With its giant climbing frames, burger bar and children’s art centre, the 19th’s Parc de la Villette is a hub of outdoor fun. Kids shoot down a Chinese dragon slide, and an undulating suspended path follows the Canal de l’Ourcq. There are ten themed gardens bearing evocative names such as the Garden of Mirrors, of Mists, of Acrobatics and of Childhood Frights. South of the canal is Le Zénith, and the Grande Halle de la Villette – now used for trade fairs, exhibitions and September’s jazz festival.
Don’t miss: The open-air film festival that takes place on the lawns every summer.
In Élancourt – five minutes by train from Versailles – you’ll find a five-hectare, scaled-down version of... France itself, complete with 116 hyper-realistic models at 1:30 scale. You can make your way through a route that takes in the ramparts of Carcassonne, a small Savoyard village, the Chambord castle, all the way to the port of Saint-Tropez. You can even check out the TGV crossing the Pont du Gard, plus Mont-Saint-Michel bathing in the centre of the artifical lake. Not one single French region goes unrepresented – and that includes the Mediterranean island of Corsica.
Don’t miss: There are other fun things to do here – like exploring a replica of one of the Lascaux caves.
There are actually two parks to explore here: one is Parc Disneyland, the other the SFX-oriented Parc Walt Disney Studios.

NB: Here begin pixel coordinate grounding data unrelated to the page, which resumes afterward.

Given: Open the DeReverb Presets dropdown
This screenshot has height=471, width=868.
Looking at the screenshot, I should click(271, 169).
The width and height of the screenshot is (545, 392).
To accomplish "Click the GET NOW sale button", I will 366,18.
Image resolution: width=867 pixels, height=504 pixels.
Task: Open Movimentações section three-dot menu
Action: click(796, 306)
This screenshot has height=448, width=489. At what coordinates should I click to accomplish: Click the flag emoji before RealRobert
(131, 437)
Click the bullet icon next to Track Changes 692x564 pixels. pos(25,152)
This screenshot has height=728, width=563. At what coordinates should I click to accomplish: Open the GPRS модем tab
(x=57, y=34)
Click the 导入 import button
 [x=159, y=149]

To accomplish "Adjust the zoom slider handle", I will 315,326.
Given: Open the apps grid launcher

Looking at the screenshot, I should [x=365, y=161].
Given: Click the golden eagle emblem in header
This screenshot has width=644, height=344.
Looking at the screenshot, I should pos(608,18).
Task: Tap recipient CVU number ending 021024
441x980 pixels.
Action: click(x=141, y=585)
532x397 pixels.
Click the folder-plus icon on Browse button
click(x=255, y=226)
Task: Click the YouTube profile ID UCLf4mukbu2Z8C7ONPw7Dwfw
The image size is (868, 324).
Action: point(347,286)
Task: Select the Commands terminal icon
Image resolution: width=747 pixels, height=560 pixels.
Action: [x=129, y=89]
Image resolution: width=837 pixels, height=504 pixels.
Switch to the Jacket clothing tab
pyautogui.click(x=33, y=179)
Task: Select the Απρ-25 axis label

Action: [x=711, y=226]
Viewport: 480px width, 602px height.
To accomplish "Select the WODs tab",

And then there’s Disney Entertainment Village, which is filled with places to eat, drink and party. It can all seem a bit vast and intimidating (well, as intimidating as anything inspired by a cartoon mouse can be). There are various distinct zones – Fantasyland, Discoveryland, Small World, Pirates of the Caribbean – and trust us, you won’t run out of stuff to keep you and the nippers occupied.
Don’t miss: The Fastpass ticket. Sure, you’re paying more, but it gets you right past the queues for the most sought-after attractions.